ちろる

おじいさんと草原の小学校のちろるのレビュー・感想・評価

おじいさんと草原の小学校(2010年製作の映画)
3.9
なぜ84歳のマルゲじいさんが周囲の反対を押し切ってまで小学校に入学志願したのか・・・
俺はまだ死んでない!そう思いっきり叫んだ彼の言葉に秘められた情熱は、適当に生きた者たちにはわからない。
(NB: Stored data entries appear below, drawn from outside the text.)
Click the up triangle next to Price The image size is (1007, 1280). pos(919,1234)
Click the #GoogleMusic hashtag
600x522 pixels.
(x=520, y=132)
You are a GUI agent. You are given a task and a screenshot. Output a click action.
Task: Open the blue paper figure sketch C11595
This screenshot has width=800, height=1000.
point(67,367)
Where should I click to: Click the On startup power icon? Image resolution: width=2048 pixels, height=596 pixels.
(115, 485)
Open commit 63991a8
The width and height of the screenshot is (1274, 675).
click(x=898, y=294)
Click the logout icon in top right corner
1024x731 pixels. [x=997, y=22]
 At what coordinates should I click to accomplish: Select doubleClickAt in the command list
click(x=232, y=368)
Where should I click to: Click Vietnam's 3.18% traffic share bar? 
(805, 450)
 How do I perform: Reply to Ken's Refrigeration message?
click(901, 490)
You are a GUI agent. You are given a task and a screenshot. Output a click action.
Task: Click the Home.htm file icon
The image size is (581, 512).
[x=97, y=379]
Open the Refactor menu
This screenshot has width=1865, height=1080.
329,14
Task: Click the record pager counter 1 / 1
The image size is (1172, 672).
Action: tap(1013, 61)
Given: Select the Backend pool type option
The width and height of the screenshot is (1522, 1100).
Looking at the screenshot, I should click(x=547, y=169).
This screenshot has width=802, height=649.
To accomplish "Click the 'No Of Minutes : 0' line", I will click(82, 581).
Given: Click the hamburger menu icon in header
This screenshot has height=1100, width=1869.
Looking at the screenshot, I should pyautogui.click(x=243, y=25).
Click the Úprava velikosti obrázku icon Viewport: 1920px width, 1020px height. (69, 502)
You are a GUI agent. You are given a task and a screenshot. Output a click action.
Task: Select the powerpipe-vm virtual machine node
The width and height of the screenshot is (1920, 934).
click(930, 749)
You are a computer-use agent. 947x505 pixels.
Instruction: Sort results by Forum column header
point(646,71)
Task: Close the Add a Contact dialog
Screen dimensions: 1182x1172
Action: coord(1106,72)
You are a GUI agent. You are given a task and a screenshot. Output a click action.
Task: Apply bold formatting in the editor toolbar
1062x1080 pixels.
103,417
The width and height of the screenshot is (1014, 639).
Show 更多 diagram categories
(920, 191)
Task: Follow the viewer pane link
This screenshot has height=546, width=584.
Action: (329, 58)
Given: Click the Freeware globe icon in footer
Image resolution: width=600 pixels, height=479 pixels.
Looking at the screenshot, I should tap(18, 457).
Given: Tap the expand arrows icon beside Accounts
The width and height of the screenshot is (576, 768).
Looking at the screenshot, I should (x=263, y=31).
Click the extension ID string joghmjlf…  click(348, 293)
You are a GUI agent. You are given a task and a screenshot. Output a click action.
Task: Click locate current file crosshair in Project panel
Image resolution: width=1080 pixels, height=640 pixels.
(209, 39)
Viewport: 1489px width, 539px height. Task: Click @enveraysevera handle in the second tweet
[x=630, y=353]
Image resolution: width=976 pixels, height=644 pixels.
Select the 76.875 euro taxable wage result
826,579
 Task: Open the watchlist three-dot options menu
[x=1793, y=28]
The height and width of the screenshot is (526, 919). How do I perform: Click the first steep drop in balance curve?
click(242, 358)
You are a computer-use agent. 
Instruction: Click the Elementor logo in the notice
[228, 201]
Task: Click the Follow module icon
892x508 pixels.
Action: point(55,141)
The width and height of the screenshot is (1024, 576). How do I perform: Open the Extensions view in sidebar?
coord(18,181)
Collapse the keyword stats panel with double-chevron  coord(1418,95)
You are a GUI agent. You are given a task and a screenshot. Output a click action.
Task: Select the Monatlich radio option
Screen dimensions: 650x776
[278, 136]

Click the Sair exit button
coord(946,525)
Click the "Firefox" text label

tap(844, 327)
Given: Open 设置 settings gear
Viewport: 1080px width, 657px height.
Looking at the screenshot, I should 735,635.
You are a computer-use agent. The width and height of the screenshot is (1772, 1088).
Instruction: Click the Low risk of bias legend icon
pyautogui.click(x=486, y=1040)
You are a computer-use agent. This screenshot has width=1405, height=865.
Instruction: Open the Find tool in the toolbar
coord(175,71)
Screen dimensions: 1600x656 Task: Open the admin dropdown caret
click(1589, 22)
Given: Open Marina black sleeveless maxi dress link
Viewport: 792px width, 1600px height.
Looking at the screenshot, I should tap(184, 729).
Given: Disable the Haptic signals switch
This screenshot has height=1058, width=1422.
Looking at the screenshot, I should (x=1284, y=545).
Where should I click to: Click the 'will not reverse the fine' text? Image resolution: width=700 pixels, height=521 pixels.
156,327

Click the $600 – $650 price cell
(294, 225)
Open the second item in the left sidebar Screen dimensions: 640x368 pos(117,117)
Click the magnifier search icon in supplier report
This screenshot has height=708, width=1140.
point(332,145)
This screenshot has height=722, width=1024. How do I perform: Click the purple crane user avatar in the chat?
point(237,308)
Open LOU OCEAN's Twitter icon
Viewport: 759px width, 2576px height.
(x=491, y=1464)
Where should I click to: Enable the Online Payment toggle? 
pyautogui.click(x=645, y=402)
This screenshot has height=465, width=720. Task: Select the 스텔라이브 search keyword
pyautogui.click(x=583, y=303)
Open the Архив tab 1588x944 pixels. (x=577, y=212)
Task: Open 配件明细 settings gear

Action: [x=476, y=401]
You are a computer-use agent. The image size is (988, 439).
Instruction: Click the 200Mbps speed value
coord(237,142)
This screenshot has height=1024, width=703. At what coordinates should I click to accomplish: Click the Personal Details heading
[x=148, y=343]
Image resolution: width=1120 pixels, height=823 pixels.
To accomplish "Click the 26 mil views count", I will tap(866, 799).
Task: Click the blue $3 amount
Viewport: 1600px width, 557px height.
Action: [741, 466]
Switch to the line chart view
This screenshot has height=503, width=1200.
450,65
文字も読めないおじいさんが小学校に通って文字を習いたいというハートフルな話なのかと思ったけど、子供達の無邪気な姿とそれに混じって学ぶマルゲの映像と、かつて、民主主義的反乱軍マウマウだった頃の凄惨な過去の映像が交互に流れる。
勉強が子供だけのものだって誰が決めた?
大きくなったらお医者さんになって治してあげたいという少女と同じくらいキラキラした目で将来の夢を語るマルゲじいさんがとてもエネルギッシュなこと!
大人はどうしても過去と決別できなくて1つの問題を別のものとすり替えて、あたかも正論のように語ったりする。
クラスメイトの中で1番できなかったマルゲが、5を書けない少年に
I’m sure you can.と励ますまでになる。
勉強に終わりはない、土に埋まるまで。
子供達がこうして勉強できることが回り回って実は長きに渡る苦しみに耐え抜いたマルゲのような戦士たちのおかげだったのだろう。
もう大人、何も頭に入らないと思い込んでいたけど、これを見たらなんだか力湧いて来た。
限界なんてきっとないんだよね。